Chaque étape de la vie d’un criquet pèlerin est régie par les conditions météo. La ponte des oeufs, l’éclosion de ceux-ci, le développement de l’insecte, le durcissement de leurs ailes, l’étape de maturité et la vitesse de déplacement des adultes ont besoin de conditions météo précises. Son évolution est influencée par la quantité de pluie, l’humidité contenue dans le sol, la température du sol et de l’air ainsi que par les vents de surface. Tous jouent un rôle dans la propagation et l’intensité de l’invasion.

Le dipôle de l’océan Indien

Entre juin et décembre 2019, l’océan Indien a vu ses eaux de surface, au large des côtes africaines, se réchauffer. Ce mécanisme s'appelle le dipôle de l’océan Indien. Lorsque les eaux de surface se réchauffent sur la portion orientale de l’océan Indien, on dit que le dipôle est en phase négative. Si l’eau se réchauffe près des côtes de l’Afrique, il est alors en phase positive. Un dipôle en phase positive de l’océan Indien, favorise la formation de nuages sur la portion est de l’Afrique. C’est pendant cette période que les pluies seront plus abondantes sur cette région du globe.

Normalement entre octobre et décembre, la Corne de l’Afrique connaît sa plus courte saison des pluies. Sauf qu'en 2019, le nord-ouest de l’océan Indien a connu son plus grand nombre de cyclones tropicaux pour cette période de l’année. Les effets combinés de la saison des pluies, intensifiée par le dipôle de l’océan Indien, et de l’activité tropicale, ont donné des quantités de pluie supérieures à la normale sur l’Afrique de l’Est et le Moyen-Orient. Cette abondance de pluie a favorisé la croissance exponentielle des végétaux, et puisque ce type de criquet se nourrit de toutes les espèces de plantes, son garde-manger était plein. Cette période prolongée de pluie, là où normalement le climat est semi-aride, a permis aux criquets d’augmenter leur cycle de reproduction. De plus, il atteint sa maturité plus rapidement dans un environnement où la pluie a été abondante.

L’invasion affecte de nombreuses populations

Les premières hordes ont migré du Yémen et de Djibouti pour ensuite envahir plusieurs autres pays. Aujourd’hui, on en retrouve en Éthiopie, en Érythrée, au Soudan et au Soudan du Sud, au Kenya, en Tanzanie et en Ouganda. Durement touchées par la sécheresse et la famine depuis des décennies, les cultures de cette région sont maintenant menacées par le criquet pèlerin. La sécurité alimentaire de ces populations est fortement à risque.

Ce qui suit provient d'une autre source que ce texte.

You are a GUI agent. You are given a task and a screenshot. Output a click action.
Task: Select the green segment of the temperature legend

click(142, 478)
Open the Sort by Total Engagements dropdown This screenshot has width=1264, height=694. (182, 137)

Dans le contexte des changements climatiques, la fonte de l’Arctique a une incidence sur l’intensité des alizés aux tropiques. Des alizés plus forts pourraient vouloir dire une récurrence du dipôle de l’océan Indien en phase positive plus fréquente. Ceci apporterait, à nouveau, des conditions plus propices aux invasions de criquets pèlerins dans une région du monde qui aurait bien besoin d’un répit.